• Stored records

::::

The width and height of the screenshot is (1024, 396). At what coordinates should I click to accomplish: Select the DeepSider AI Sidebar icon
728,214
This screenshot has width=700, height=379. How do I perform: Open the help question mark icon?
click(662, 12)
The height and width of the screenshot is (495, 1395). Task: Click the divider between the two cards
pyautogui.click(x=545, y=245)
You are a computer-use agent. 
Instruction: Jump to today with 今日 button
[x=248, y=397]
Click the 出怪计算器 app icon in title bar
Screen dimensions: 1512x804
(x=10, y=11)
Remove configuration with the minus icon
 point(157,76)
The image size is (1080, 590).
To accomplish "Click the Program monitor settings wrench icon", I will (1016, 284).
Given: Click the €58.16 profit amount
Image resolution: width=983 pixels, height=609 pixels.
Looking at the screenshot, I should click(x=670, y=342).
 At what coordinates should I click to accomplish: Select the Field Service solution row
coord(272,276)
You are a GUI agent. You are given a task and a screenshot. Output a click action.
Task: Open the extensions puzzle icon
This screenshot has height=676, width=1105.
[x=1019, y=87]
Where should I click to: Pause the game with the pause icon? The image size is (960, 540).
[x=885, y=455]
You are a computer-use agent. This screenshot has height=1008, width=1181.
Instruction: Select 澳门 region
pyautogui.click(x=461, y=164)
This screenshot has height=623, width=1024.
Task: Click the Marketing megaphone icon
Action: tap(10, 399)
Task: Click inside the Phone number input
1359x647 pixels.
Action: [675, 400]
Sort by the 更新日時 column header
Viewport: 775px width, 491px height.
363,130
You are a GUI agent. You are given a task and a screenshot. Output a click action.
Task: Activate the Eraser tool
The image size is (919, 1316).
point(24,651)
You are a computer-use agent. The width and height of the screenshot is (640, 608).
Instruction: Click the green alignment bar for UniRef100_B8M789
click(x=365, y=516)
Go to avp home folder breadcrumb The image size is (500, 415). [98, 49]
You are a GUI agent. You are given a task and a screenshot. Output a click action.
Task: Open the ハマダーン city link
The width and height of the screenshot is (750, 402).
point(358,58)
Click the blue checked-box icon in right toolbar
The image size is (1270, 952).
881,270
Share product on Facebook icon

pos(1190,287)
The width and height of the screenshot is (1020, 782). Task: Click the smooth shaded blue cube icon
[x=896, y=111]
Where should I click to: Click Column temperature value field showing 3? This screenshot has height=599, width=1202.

::::

• WHAT THE TASK REQUIRES
From the data above, copy each line that holds "computer".

• YOUR RESPONSE
You are a computer-use agent. 
You are a computer-use agent. This screenshot has height=1008, width=1181.
You are a computer-use agent. The width and height of the screenshot is (640, 608).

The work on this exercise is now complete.